Cellranger multi supports Fixed RNA Profiling since version 7.0.0.

Sample Sheet
  1. Reference column.

    Prebuilt scRNA-seq references for FRP data processing are summarized below.

    Keyword Description
    GRCh38-2020-A Human GRCh38 (GENCODE v32/Ensembl 98)
  2. DataType column.

    Set frp for RNA-Seq modalities of your FRP samples. For other modalities (e.g. citeseq or antibody), set to their corresponding data types.

  3. ProbeSet column.

    Preset probe set references for FRP samples:

    Keyword Description
    FRP_human_probe_v1.0.1 FRP probe set v1.0.1 for human. Only work with Cell Ranger v7.1+.
    FRP_mouse_probe_v1.0.1 FRP probe set v1.0.1 for mouse. Only work with Cell Ranger v7.1+.
    FRP_human_probe_v1 FRP probe set v1.0 for human. Work with Cell Ranger v7.0+.
    FRP_mouse_probe_v1 FRP probe set v1.0 for mouse. Work with Cell Ranger v7.0+.

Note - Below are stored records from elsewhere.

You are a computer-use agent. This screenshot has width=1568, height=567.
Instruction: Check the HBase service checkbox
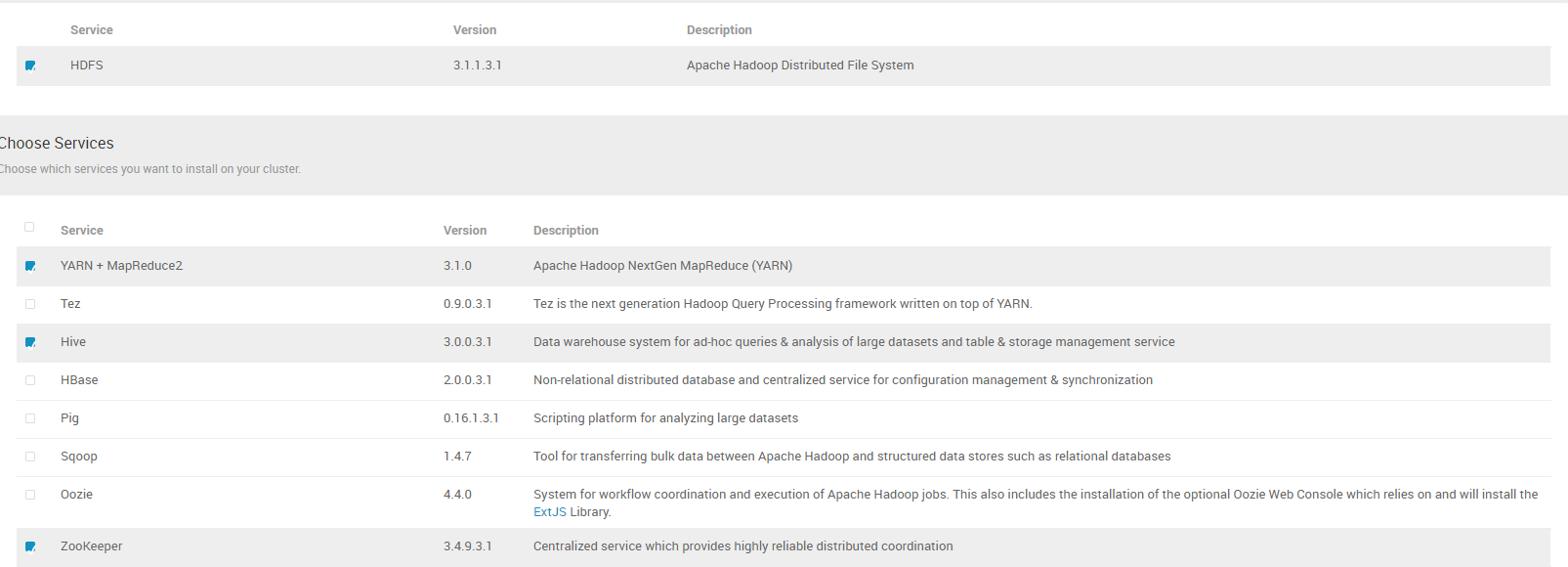30,380
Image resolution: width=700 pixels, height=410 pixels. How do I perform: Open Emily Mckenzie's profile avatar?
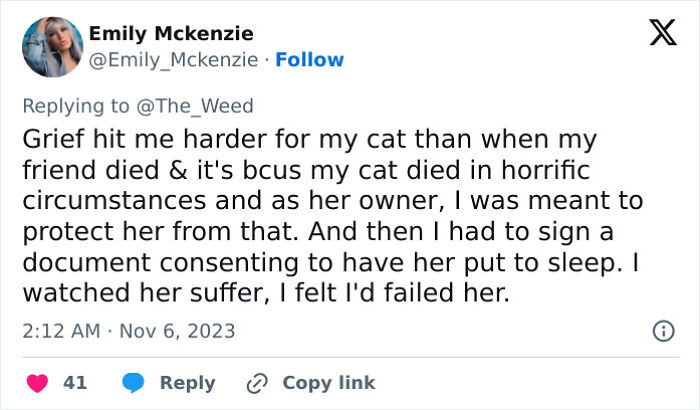click(51, 47)
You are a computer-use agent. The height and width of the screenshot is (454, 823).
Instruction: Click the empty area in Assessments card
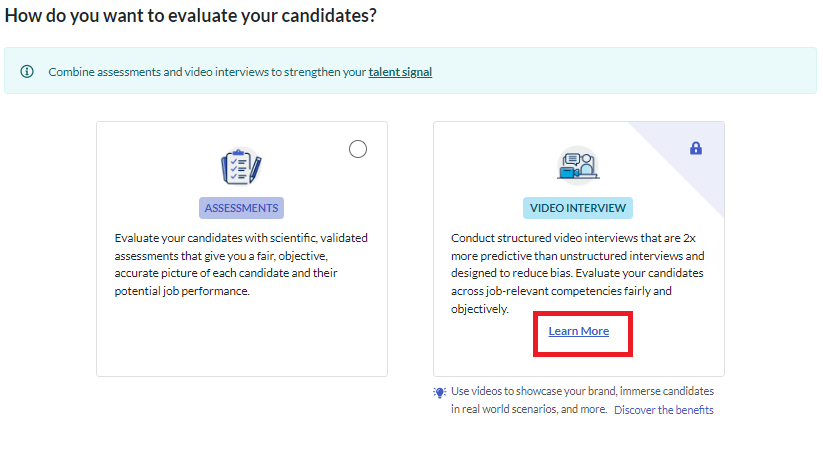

    If ProbeSet column is not set, use FRP_human_probe_v1.0.1 by default. Custom probe set references are also accepted. Simply put the GS or S3 URI of the custom probe set CSV file for this column.

  4. FeatureBarcodeFile column.

    Provide sample name - Probe Barcode association as follows:

    sample1,BC001|BC002,Control
    sample2,BC003|BC004,Treated
    

    where the third column (i.e. Control and Treated above) is optional, which specifies the description of the samples.

  5. Link column.

    Put a sample unique link name for all modalities that are linked.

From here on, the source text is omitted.